Enquête sur le NSU (Groupe clandestin national-socialiste)

paru dans lundimatin#510, le 23 février 2026

Le processus de fascisation en cours est complexe et pluriel, plusieurs forces, parfois hétérogènes, y concourent. En France, il y a évidemment la tête de gondole institutionnelle, le Rassemblement national, en parallèle et autrement puissants, il y a les dirigeants de la Tech tel que Peter Thiel, les influenceurs en lumières sombres comme Curtis Yarvin ou encore les mécènes milliardaires comme Pierre-Edouard Stérin et Vincent Bolloré. Au milieu d’un tel paysage les groupuscules néo-nazis qui se montrent publiquement depuis dix jours à la faveur de la mort d’un des leurs, pourraient apparaître comme une arrière-garde attardée. Nous publions cette semaine c’est très grosse enquête signée La forteresse cachée sur le NSU (Groupe clandestin national-socialiste), responsable de dix meutres en Allemagne.
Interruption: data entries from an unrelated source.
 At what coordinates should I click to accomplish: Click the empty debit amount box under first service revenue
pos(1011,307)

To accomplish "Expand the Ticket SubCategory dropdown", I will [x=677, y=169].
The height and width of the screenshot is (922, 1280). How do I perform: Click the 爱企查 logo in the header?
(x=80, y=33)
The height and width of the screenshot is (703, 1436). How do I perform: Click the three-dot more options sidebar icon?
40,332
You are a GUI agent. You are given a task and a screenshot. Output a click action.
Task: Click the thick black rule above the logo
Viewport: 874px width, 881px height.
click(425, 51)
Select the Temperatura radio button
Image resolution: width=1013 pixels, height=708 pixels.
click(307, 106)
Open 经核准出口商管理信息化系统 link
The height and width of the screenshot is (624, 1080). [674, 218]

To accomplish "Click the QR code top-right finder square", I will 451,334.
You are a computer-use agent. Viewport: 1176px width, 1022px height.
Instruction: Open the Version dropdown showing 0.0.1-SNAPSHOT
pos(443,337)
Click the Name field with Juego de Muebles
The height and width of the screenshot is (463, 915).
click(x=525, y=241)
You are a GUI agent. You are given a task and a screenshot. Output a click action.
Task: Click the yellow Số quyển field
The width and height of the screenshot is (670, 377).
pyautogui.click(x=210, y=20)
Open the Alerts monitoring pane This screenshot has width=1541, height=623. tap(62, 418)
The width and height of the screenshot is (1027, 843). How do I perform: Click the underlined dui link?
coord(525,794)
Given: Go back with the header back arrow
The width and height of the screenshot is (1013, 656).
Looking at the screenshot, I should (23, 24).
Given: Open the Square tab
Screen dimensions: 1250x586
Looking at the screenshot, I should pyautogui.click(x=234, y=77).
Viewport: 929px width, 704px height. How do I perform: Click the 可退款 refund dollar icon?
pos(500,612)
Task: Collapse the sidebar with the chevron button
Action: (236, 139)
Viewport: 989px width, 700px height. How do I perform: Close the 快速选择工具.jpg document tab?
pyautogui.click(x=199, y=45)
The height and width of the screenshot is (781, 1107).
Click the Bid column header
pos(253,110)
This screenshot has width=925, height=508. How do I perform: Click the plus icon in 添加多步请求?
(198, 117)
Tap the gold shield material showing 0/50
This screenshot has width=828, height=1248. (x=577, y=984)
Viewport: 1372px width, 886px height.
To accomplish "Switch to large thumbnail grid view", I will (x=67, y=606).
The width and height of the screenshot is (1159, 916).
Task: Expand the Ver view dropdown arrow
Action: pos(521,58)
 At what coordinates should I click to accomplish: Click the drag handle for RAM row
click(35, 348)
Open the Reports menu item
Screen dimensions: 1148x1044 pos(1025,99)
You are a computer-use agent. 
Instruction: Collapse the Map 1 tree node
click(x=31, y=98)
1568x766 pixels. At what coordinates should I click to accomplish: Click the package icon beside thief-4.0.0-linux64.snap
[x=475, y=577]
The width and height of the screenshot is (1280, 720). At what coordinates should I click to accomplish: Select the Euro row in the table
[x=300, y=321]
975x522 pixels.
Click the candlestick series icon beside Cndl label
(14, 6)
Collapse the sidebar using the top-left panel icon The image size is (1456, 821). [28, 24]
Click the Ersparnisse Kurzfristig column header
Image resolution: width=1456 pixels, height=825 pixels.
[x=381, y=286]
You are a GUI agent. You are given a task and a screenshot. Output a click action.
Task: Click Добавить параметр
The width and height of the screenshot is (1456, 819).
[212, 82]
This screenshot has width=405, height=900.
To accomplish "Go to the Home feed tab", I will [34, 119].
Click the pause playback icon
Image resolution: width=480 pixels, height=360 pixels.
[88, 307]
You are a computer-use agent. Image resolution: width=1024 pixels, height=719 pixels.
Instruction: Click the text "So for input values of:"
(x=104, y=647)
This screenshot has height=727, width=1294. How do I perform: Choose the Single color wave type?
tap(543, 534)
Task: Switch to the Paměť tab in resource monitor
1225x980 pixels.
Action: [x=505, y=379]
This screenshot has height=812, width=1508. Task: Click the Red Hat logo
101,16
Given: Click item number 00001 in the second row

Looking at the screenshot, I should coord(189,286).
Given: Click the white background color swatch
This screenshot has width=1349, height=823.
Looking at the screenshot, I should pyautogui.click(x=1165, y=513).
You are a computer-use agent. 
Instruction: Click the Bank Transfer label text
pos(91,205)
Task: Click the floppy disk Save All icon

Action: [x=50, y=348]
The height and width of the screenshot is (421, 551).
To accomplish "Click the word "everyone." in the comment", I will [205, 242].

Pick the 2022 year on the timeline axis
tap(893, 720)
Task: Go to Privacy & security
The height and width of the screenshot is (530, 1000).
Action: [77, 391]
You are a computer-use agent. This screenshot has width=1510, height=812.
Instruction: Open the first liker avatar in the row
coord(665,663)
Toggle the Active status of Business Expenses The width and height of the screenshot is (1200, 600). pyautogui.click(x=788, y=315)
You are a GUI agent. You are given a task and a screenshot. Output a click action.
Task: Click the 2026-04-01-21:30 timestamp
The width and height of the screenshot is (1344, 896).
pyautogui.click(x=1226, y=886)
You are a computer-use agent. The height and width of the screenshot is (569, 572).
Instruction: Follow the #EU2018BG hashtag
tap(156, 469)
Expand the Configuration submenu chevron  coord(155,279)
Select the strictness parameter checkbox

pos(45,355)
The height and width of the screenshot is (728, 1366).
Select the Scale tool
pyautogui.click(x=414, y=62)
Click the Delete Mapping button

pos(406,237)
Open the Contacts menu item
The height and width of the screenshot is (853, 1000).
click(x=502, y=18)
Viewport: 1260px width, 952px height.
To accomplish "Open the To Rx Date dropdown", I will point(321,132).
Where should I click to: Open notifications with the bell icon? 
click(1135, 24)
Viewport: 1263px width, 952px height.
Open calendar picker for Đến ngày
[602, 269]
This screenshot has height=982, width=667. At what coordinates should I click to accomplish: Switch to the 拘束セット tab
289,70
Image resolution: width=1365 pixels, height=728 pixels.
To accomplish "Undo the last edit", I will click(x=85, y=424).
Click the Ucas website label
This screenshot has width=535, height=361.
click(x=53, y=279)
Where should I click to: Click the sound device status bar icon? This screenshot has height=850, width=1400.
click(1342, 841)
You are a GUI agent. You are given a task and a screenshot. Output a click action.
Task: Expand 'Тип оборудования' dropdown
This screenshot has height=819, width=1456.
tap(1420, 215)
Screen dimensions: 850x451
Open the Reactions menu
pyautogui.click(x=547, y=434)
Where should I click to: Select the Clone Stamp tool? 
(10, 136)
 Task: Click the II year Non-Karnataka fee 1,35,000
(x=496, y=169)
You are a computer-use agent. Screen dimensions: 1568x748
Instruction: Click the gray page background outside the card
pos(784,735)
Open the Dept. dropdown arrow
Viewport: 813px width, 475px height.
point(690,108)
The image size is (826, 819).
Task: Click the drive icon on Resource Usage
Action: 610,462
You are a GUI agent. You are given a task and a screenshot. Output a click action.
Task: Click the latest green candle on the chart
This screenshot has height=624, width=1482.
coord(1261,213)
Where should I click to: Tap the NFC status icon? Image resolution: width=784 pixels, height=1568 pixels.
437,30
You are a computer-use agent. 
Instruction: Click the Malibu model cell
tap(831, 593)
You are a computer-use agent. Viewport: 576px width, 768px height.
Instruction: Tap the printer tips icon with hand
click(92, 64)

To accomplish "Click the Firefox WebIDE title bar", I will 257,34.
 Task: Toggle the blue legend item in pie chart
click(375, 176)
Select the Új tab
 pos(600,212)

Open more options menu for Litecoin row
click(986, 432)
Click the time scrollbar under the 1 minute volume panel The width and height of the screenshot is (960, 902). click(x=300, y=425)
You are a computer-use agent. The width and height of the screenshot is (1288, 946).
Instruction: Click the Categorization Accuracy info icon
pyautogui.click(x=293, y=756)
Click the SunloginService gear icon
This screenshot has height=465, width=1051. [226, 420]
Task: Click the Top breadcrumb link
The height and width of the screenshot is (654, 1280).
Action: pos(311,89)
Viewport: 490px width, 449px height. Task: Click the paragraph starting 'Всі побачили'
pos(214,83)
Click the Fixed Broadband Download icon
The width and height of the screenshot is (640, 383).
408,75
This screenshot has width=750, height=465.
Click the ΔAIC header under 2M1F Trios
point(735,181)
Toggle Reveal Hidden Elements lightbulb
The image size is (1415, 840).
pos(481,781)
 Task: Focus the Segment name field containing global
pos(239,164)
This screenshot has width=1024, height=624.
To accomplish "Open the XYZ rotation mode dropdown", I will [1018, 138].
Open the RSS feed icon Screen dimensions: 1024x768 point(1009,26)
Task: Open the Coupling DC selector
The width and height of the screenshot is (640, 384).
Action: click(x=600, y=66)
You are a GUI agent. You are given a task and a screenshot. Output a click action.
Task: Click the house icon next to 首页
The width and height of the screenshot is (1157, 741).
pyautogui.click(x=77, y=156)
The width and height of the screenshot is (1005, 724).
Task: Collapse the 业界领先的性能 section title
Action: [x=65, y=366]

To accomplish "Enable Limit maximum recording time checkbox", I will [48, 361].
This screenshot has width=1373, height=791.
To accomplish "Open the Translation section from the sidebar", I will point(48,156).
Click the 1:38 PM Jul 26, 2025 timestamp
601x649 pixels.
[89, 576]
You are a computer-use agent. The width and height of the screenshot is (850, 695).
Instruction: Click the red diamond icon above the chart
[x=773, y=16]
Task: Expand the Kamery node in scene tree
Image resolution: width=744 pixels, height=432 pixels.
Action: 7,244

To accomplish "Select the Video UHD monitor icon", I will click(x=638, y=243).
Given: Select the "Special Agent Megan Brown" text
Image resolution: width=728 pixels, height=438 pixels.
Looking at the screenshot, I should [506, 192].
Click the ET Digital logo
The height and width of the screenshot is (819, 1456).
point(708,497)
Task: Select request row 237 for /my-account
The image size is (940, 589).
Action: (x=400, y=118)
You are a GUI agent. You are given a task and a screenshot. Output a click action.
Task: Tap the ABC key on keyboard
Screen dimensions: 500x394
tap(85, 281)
Entre 2001 et 2006, neuf hommes d’origine turque ou grecque sont assassinés un peu partout en Allemagne par la même arme à feu. Le mode opératoire reste toujours le même : toutes les victimes travaillent dans de petits commerces de proximité, comme des fleuristes, des cybercafés ou des snacks. Elles sont tuées en plein jour, leurs magasins ne sont pas pillés et les assaillantes laissent peu de traces. Tous les meurtres ayant été commis avec un pistolet semi-automatique CZ 83 assez rare, la police établit rapidement un lien entre ces crimes.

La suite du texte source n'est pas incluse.